THE DISCOVERY OF STAPLED PEPTIDES

Aileron is founded on the science of preeminent and renowned researchers Gregory L. Verdine, PhD, a Harvard University chemical biologist and pioneer of numerous chemical modalities, including the Stapled Peptide; Stanley J. Korsmeyer, MD, the late Professor of Pathology and Molecular Oncology at Harvard Medical School and Dana-Farber Cancer Institute and one of the principal discoverers of the oncogene Bcl-2 and its homologues; and Loren D. Walensky, MD, PhD, Dana-Farber, Children’s Hospital Boston and Harvard Medical School pediatric oncologist and cancer chemical biologist.

The groundbreaking work from these scientists -- the revolutionary designs and chemical constructs from Verdine, the breakthrough understandings in biology from Korsmeyer and the ultimate integration and transformation of the chemistry and biology into clinical application from Walensky are the foundation of Aileron’s Stapled Peptide Therapeutics, which represent a completely new therapeutic modality.

The earliest work on Stapled Peptides began in the mid-1990s, when Dr. Verdine sought to unlock the power of peptides through developing chemically-stabilized alpha-helical peptides with his colleague Christian Schafmeister. Together, Verdine and Schafmeister successfully designed a revolutionary hydrocarbon staple that ‘locked’ a flexible peptide into the shape of an alpha-helix, mimicking the form found in nature. As a result of stabilizing the helical structure, the novel Stapled Peptide was capable of resisting protease activity, which is critical as proteases rapidly degrade peptides in the body, eliminating or reducing their therapeutic potential. (J. Am. Chem. Soc. 2000, 122, 5891).
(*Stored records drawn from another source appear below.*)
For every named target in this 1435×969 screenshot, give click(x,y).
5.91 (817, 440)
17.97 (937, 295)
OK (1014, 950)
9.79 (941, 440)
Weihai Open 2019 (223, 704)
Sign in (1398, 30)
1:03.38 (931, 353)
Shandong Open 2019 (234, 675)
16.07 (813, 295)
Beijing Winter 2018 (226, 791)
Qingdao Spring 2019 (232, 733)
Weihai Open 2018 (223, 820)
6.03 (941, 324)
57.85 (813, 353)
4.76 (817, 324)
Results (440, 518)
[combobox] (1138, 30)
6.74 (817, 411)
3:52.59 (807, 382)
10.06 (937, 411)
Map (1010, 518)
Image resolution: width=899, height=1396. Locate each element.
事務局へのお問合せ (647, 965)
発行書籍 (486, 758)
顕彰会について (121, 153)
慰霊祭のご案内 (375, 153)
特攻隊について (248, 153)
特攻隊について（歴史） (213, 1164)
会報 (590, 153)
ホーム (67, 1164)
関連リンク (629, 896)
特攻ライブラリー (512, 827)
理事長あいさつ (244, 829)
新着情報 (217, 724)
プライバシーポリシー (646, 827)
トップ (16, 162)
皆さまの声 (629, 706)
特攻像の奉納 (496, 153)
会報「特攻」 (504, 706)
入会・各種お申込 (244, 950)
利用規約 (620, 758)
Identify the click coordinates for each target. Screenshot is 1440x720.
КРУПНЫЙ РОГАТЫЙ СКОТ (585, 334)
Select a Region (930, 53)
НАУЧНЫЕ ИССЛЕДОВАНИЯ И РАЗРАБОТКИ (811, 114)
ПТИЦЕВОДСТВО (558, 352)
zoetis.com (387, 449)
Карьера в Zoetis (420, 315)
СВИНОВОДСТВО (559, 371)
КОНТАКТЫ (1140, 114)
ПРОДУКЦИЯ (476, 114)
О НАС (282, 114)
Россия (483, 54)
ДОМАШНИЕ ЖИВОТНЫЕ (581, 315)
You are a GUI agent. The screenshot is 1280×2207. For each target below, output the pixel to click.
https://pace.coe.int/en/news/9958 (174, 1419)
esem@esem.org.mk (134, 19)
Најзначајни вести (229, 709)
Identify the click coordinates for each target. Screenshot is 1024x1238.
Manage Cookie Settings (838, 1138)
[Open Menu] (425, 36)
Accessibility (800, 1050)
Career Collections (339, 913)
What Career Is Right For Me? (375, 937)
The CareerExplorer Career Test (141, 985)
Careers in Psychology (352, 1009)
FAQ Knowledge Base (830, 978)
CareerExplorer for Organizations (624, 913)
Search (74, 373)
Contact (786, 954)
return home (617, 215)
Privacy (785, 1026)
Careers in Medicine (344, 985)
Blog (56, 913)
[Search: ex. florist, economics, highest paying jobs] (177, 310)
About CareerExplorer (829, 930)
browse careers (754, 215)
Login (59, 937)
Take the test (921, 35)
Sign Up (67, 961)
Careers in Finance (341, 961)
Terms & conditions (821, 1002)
Simultaneously, Dr. Korsmeyer, who discovered the Bcl-2 oncogene, sought to develop a bridge between his laboratory’s breakthrough biology and the development of chemical tools, or actual drugs, to effectively target and silence these oncogenes.

To further pursue these efforts, Korsmeyer recruited Dr. Walensky, who joined Dana-Farber as its first chemical biologist. Walensky’s goal was to develop a new chemical entity that could effectively target Bcl-2 family proteins, and the first project evaluated the protein called “BID,” which has a short, coiled segment, a helical peptide, that is capable of triggering apoptosis, or programmed cell death. However, when helical domains are produced in the laboratory as discrete entities disconnected from the entire protein, they lose their shape. This decreases their biological activity and renders them susceptible to degradation by proteases and prevents the cellular uptake necessary to exert their biological activity.

To mine the promise of the BID protein and further investigate potential chemical solutions, Korsmeyer and Walensky began a groundbreaking collaboration with Verdine to apply his pioneering research in the field of chemically-stabilized peptides to biological applications for targeting Bcl-2 family proteins; from this landmark collaboration came the seminal discovery of the first biologically active Stapled Peptide.

Working in both the Korsmeyer and Verdine laboratories, Walensky constructed a tiny “staple” from non-natural amino acids to reinforce the native apoptosis-inducing BH3 helix from BID. Hydrocarbon stapling of the BID-BH3 peptide restored its natural structure, dramatically enhanced its biological activity and most remarkably, enabled the apoptosis-inducing helix to penetrate intact cells.

In a seminal preclinical study, the stapled BID-BH3 peptide entered leukemia cells, targeted Bcl-2 family proteins and triggered apoptosis. (Science 2004, 305, 1466). Strikingly, when the stabilized peptides were tested in a preclinical animal model of refractory pediatric leukemia, the disease was suppressed.